┌─ Material for the task
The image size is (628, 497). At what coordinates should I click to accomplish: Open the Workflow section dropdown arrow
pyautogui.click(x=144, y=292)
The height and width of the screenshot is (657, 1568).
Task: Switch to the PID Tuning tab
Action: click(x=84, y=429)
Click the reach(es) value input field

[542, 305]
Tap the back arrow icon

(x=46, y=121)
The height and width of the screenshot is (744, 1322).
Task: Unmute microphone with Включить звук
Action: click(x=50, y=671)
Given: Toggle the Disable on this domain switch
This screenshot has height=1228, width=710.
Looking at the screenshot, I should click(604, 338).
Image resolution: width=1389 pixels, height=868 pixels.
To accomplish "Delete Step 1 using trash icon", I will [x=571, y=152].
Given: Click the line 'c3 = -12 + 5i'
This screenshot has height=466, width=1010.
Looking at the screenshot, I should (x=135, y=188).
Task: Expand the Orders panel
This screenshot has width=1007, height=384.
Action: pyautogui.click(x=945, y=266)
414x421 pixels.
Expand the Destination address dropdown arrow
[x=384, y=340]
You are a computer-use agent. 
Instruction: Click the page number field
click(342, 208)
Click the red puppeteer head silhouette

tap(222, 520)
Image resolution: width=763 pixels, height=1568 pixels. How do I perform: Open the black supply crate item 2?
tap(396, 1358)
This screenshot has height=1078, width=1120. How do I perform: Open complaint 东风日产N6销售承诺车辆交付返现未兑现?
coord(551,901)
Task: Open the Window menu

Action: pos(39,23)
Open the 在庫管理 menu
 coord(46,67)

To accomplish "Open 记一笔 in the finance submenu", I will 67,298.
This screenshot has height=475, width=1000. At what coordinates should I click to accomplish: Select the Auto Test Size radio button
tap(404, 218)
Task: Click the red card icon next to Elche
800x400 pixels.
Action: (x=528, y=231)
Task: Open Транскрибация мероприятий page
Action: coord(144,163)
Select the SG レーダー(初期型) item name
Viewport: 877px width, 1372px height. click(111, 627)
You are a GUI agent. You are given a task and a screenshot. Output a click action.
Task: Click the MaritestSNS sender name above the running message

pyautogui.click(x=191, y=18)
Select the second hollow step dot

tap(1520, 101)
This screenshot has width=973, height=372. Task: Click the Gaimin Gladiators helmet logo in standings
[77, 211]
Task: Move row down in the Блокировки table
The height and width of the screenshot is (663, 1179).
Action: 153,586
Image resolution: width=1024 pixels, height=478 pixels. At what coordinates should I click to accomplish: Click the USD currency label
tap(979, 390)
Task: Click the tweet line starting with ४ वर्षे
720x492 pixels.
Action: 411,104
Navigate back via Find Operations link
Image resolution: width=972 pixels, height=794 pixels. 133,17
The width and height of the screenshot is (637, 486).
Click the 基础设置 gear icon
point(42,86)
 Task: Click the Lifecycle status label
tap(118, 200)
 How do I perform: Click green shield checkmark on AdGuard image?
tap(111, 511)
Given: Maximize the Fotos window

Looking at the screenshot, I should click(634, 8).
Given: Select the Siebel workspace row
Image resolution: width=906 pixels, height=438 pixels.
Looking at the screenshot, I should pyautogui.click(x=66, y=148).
└─
> **Work order**
In full and exactly as written, reproduce the records above.

> **Response**
The image size is (628, 497). At what coordinates should I click to accomplish: Open the Workflow section dropdown arrow
pyautogui.click(x=144, y=292)
The height and width of the screenshot is (657, 1568).
Task: Switch to the PID Tuning tab
Action: click(x=84, y=429)
Click the reach(es) value input field

[542, 305]
Tap the back arrow icon

(x=46, y=121)
The height and width of the screenshot is (744, 1322).
Task: Unmute microphone with Включить звук
Action: click(x=50, y=671)
Given: Toggle the Disable on this domain switch
This screenshot has height=1228, width=710.
Looking at the screenshot, I should click(604, 338).
Image resolution: width=1389 pixels, height=868 pixels.
To accomplish "Delete Step 1 using trash icon", I will [x=571, y=152].
Given: Click the line 'c3 = -12 + 5i'
This screenshot has height=466, width=1010.
Looking at the screenshot, I should (x=135, y=188).
Task: Expand the Orders panel
This screenshot has width=1007, height=384.
Action: pyautogui.click(x=945, y=266)
414x421 pixels.
Expand the Destination address dropdown arrow
[x=384, y=340]
You are a computer-use agent. 
Instruction: Click the page number field
click(342, 208)
Click the red puppeteer head silhouette

tap(222, 520)
Image resolution: width=763 pixels, height=1568 pixels. How do I perform: Open the black supply crate item 2?
tap(396, 1358)
This screenshot has height=1078, width=1120. How do I perform: Open complaint 东风日产N6销售承诺车辆交付返现未兑现?
coord(551,901)
Task: Open the Window menu

Action: pos(39,23)
Open the 在庫管理 menu
 coord(46,67)

To accomplish "Open 记一笔 in the finance submenu", I will 67,298.
This screenshot has height=475, width=1000. At what coordinates should I click to accomplish: Select the Auto Test Size radio button
tap(404, 218)
Task: Click the red card icon next to Elche
800x400 pixels.
Action: (x=528, y=231)
Task: Open Транскрибация мероприятий page
Action: coord(144,163)
Select the SG レーダー(初期型) item name
Viewport: 877px width, 1372px height. click(111, 627)
You are a GUI agent. You are given a task and a screenshot. Output a click action.
Task: Click the MaritestSNS sender name above the running message

pyautogui.click(x=191, y=18)
Select the second hollow step dot

tap(1520, 101)
This screenshot has width=973, height=372. Task: Click the Gaimin Gladiators helmet logo in standings
[77, 211]
Task: Move row down in the Блокировки table
The height and width of the screenshot is (663, 1179).
Action: 153,586
Image resolution: width=1024 pixels, height=478 pixels. At what coordinates should I click to accomplish: Click the USD currency label
tap(979, 390)
Task: Click the tweet line starting with ४ वर्षे
720x492 pixels.
Action: 411,104
Navigate back via Find Operations link
Image resolution: width=972 pixels, height=794 pixels. 133,17
The width and height of the screenshot is (637, 486).
Click the 基础设置 gear icon
point(42,86)
 Task: Click the Lifecycle status label
tap(118, 200)
 How do I perform: Click green shield checkmark on AdGuard image?
tap(111, 511)
Given: Maximize the Fotos window

Looking at the screenshot, I should click(634, 8).
Given: Select the Siebel workspace row
Image resolution: width=906 pixels, height=438 pixels.
Looking at the screenshot, I should pyautogui.click(x=66, y=148).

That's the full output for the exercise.